Plugin_perfevent

Date:

18 Feb 2018

NAME

Plugin_perfevent - man page for the LDMS perfevent sampler plugin.

SYNOPSIS

Within ldmsctl
ldmsctl> config name=perfevent [ <attr>=<value> ]

DESCRIPTION

With LDMS (Lightweight Distributed Metric Service), plugins for the ldmsd (ldms daemon) are configured via ldmsd_controller or a configuration file. The perfevent sampler plugin runs on the nodes and provides data about the the occurrence of micro-architectural events using linux perfevent subsystem by accessing hardware performance counters.

ENVIRONMENT

You will need to build LDMS with –enable-perfevent. Perfevent subsystem is available since Linux 2.6.31.

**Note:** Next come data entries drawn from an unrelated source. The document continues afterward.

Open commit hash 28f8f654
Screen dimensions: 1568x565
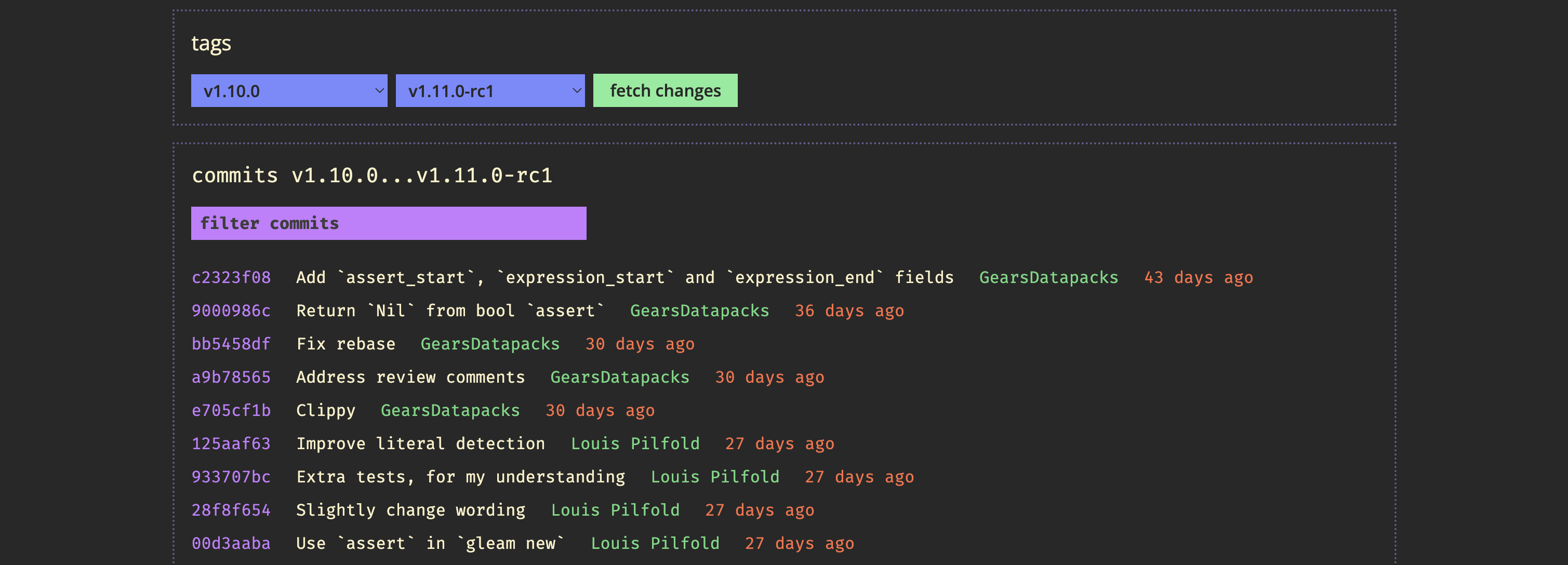(231, 510)
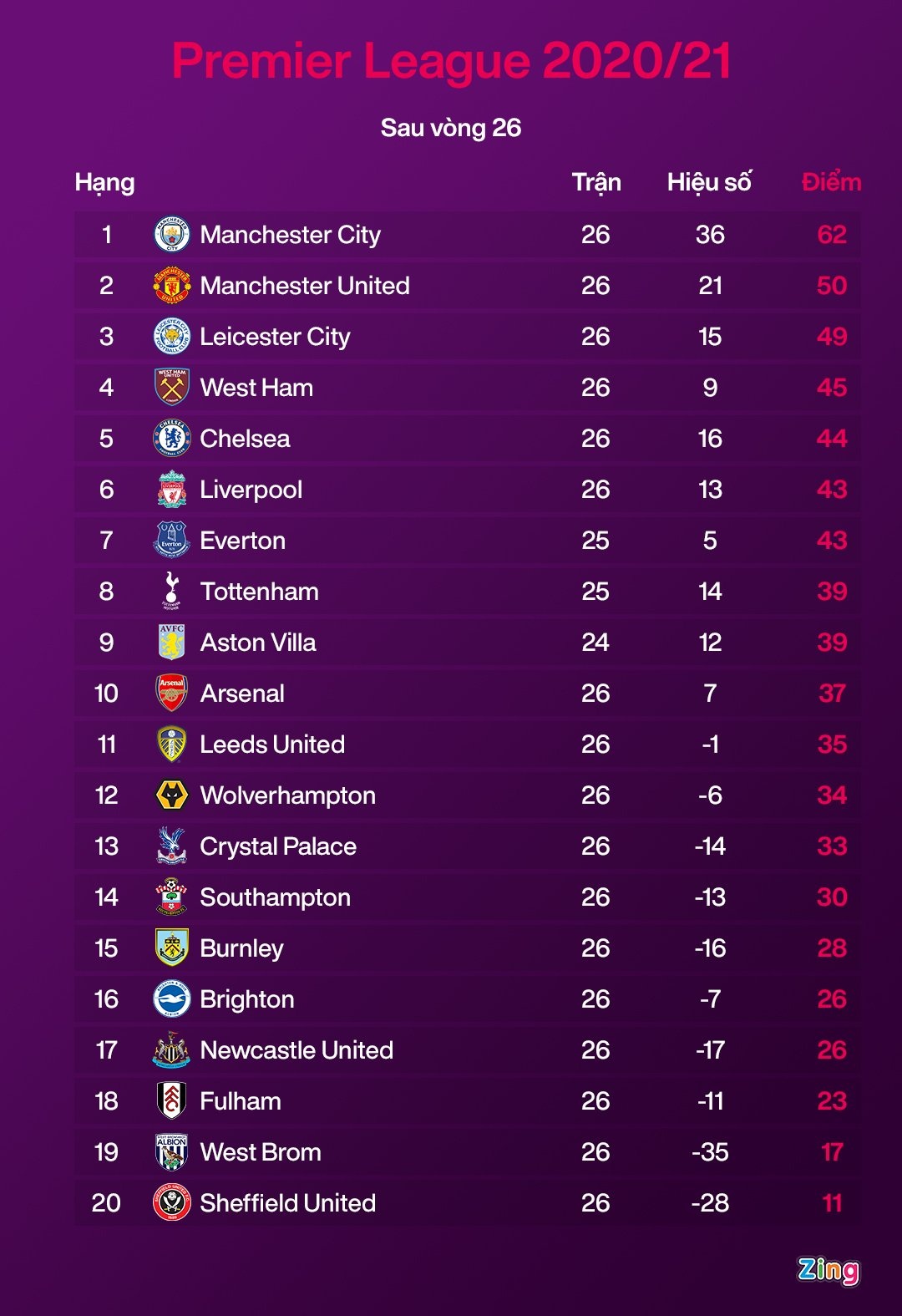The image size is (902, 1316).
Task: Click the Trận column header
Action: click(596, 182)
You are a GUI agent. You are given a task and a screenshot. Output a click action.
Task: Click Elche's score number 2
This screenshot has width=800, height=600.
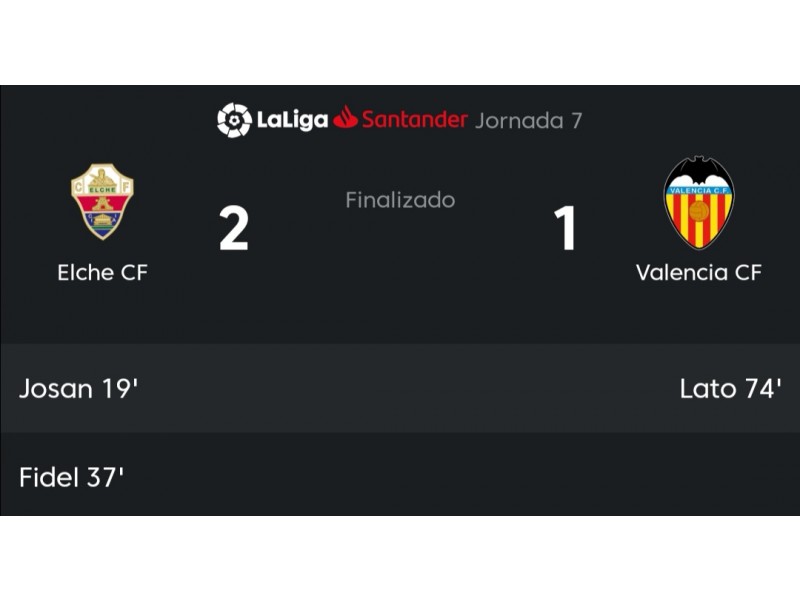[x=234, y=228]
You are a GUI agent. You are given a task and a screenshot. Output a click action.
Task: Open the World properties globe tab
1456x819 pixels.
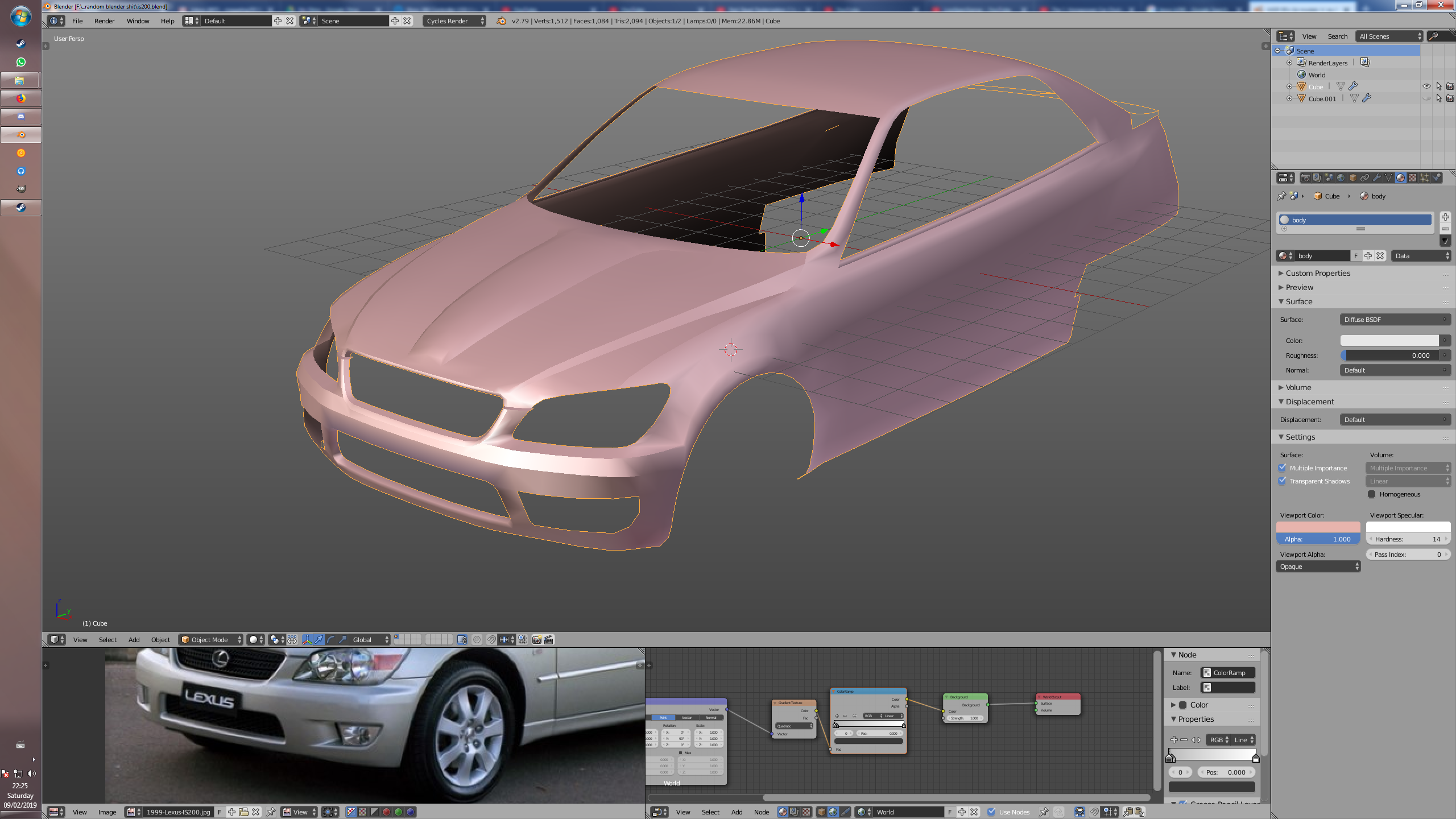(1341, 178)
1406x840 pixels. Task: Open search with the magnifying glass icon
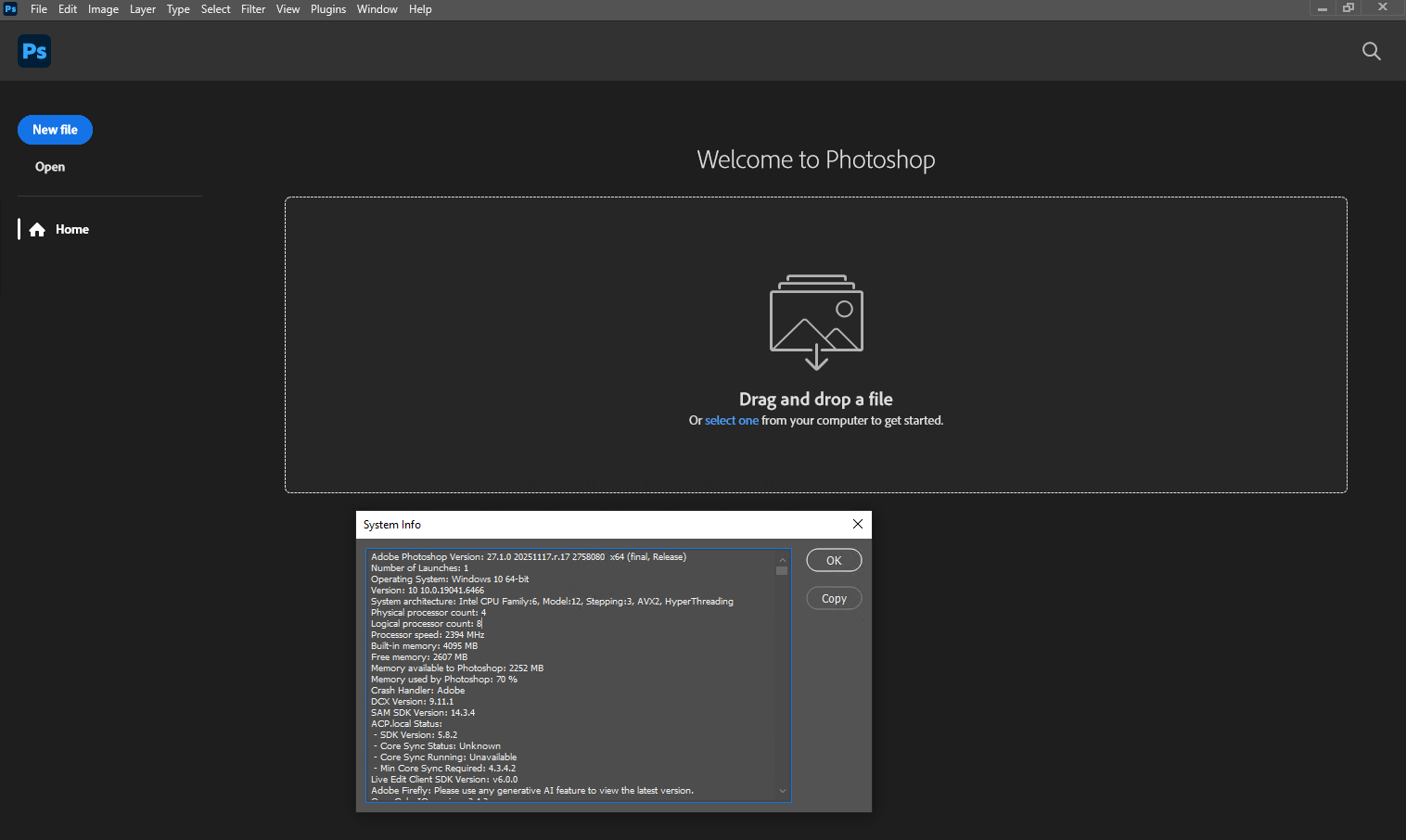(x=1371, y=51)
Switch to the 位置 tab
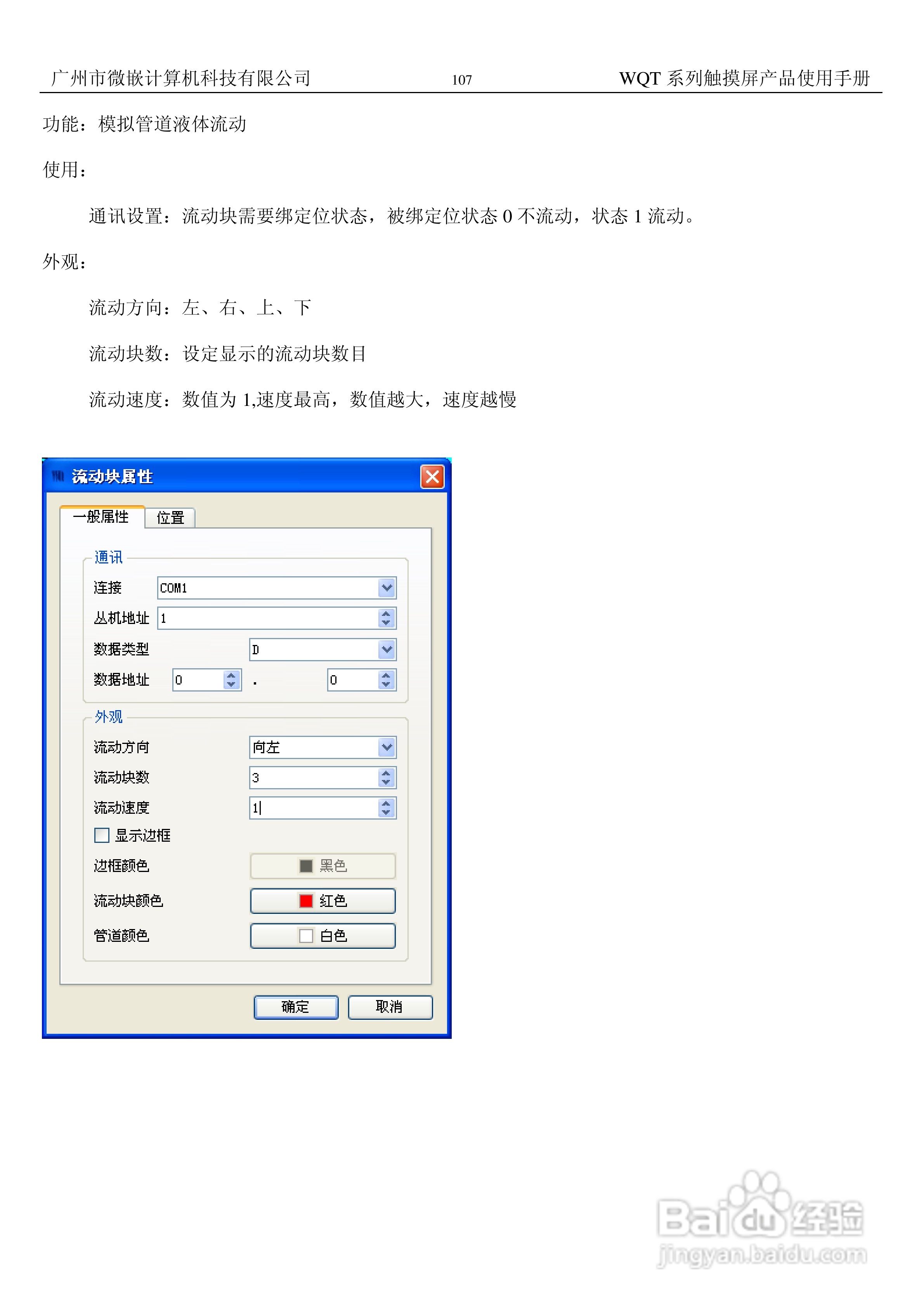The width and height of the screenshot is (924, 1307). pos(170,517)
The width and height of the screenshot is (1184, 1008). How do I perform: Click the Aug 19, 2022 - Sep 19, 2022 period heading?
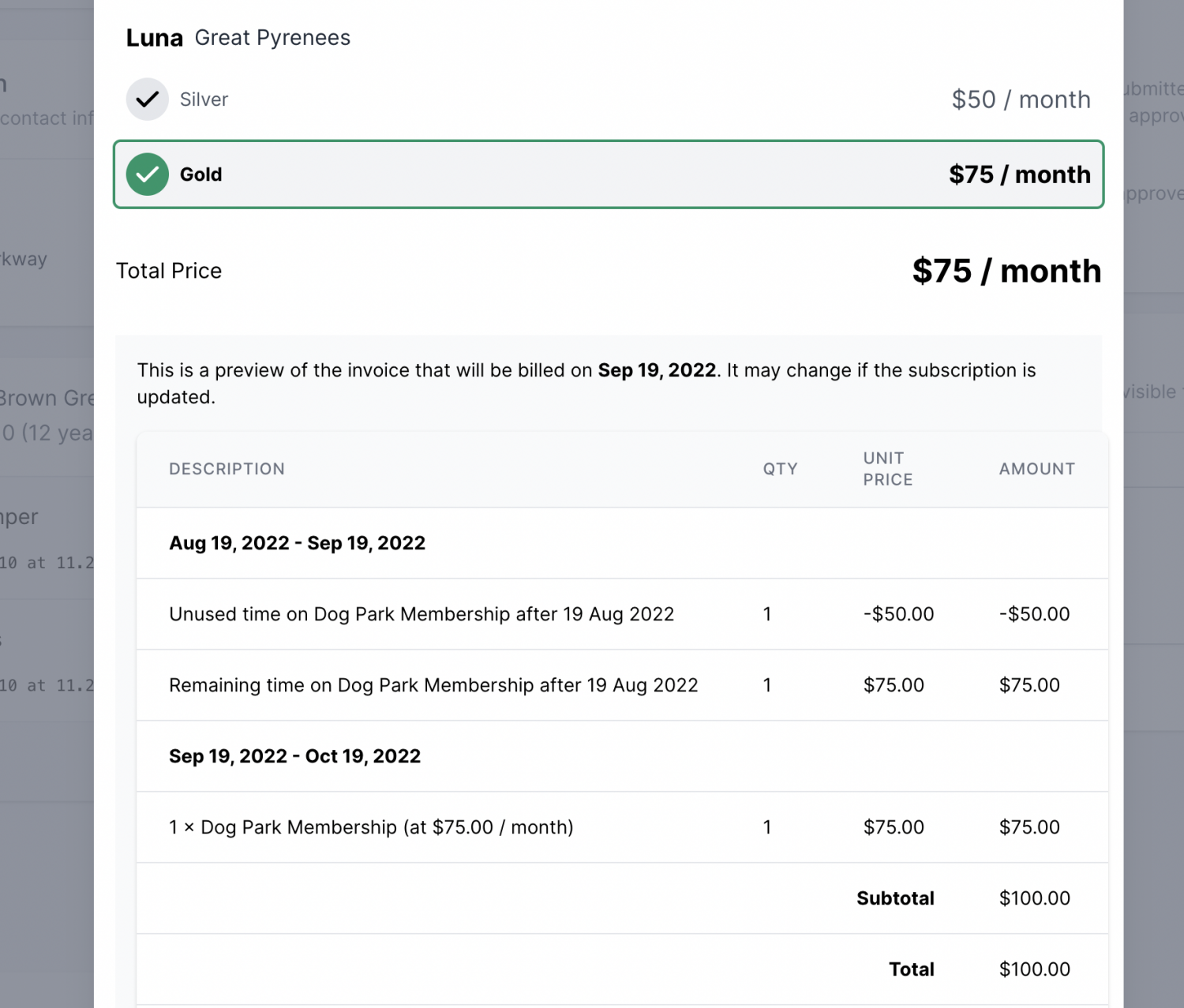pyautogui.click(x=297, y=543)
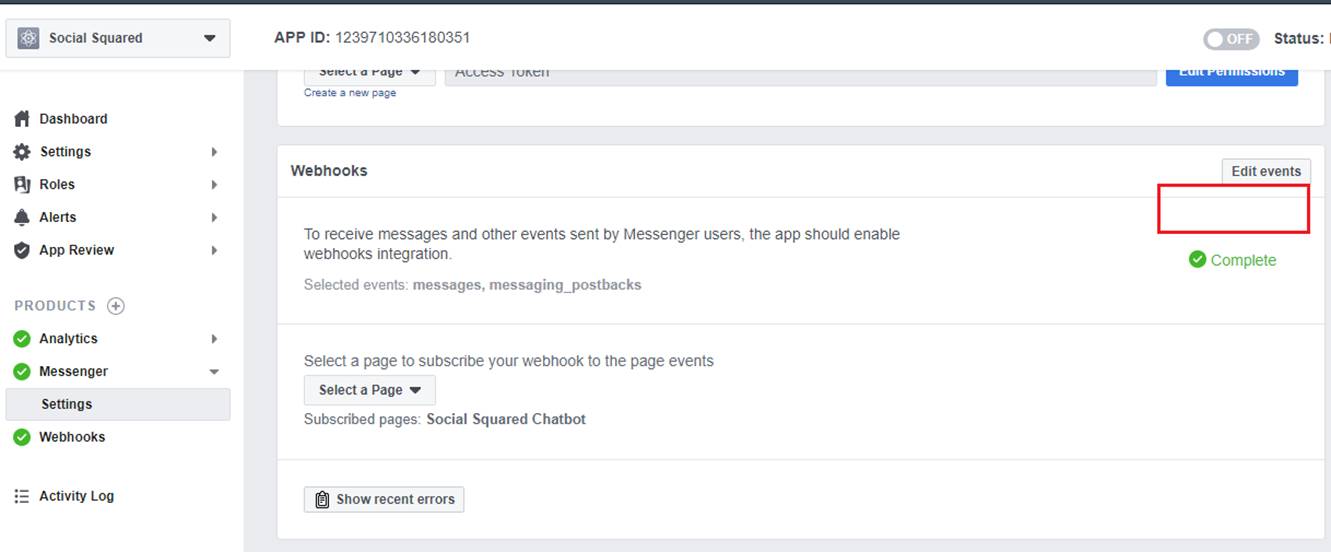Follow the Create a new page link

pos(350,93)
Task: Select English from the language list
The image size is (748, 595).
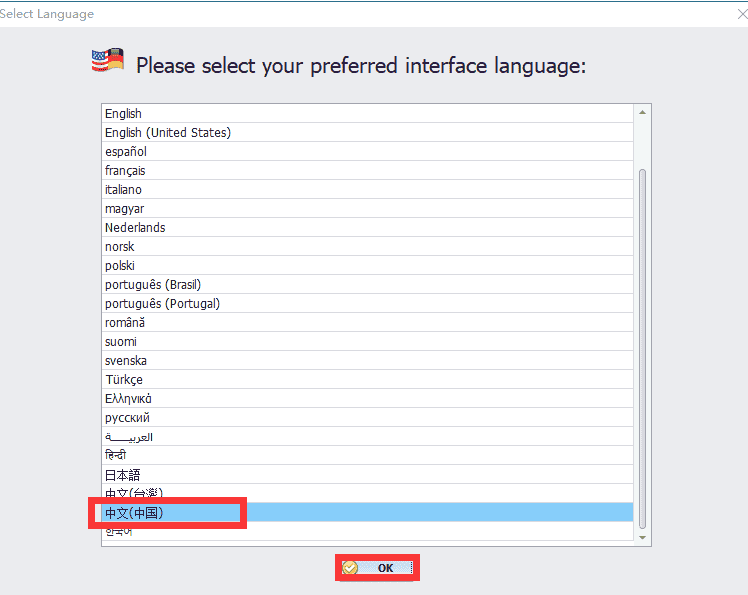Action: click(x=123, y=114)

CONFIGURATION ATTRIBUTE SYNTAX

The perfevent plugin uses the sampler_base base class. This man page covers only the configuration attributes, or those with default values, specific to the this plugin. See ldms_sampler_base.man for the attributes of the base class; those attributes are specified as part of the ‘init’ action arguments.

config
name=<plugin_name> action<action_name> [schema=<sname>]
configuration line
name=<plugin_name>

This MUST be perfevent.
schema=<schema>

Optional schema name. It is intended that the same sampler on different nodes with different metrics have a different schema.
action=init

Perform initialization
action=del metricname=<string>

Deletes the specified event.
action=ls

List the currently configured events.
action=add metricname=<string> pid=<int> cpu=<int> type=<int> id=<int>

Adds a metric to the list of configured events.
metricname
The metric name for the event
pid
The PID for the process being monitored. The counter will follow the process to whichever CPU/core is in use. Note that ‘pid’ and ‘cpu’ are mutually exclusive.
cpu
Count this event on the specified CPU. This will accumulate events across all PID that land on the specified CPU/core. Note that ‘pid’ and ‘cpu’ are mutually exclusive.
type
The event type.
id
The event id.
The pid and cpu arguments allow specifying which process and CPU to monitor:

pid == 0 and cpu == -1
This measures the calling process/thread on any CPU.
pid == 0 and cpu >= 0
This measures the calling process/thread only when running on the specified CPU.
pid > 0 and cpu == -1
This measures the specified process/thread on any CPU.
pid > 0 and cpu >= 0
This measures the specified process/thread only when running on the specified CPU.
pid == -1 and cpu >= 0
This measures all processes/threads on the specified CPU. This requires CAP_SYS_ADMIN capability or a /proc/sys/kernel/perf_event_paranoid value of less than 1.
pid == -1 and cpu == -1
This setting is invalid and will return an error.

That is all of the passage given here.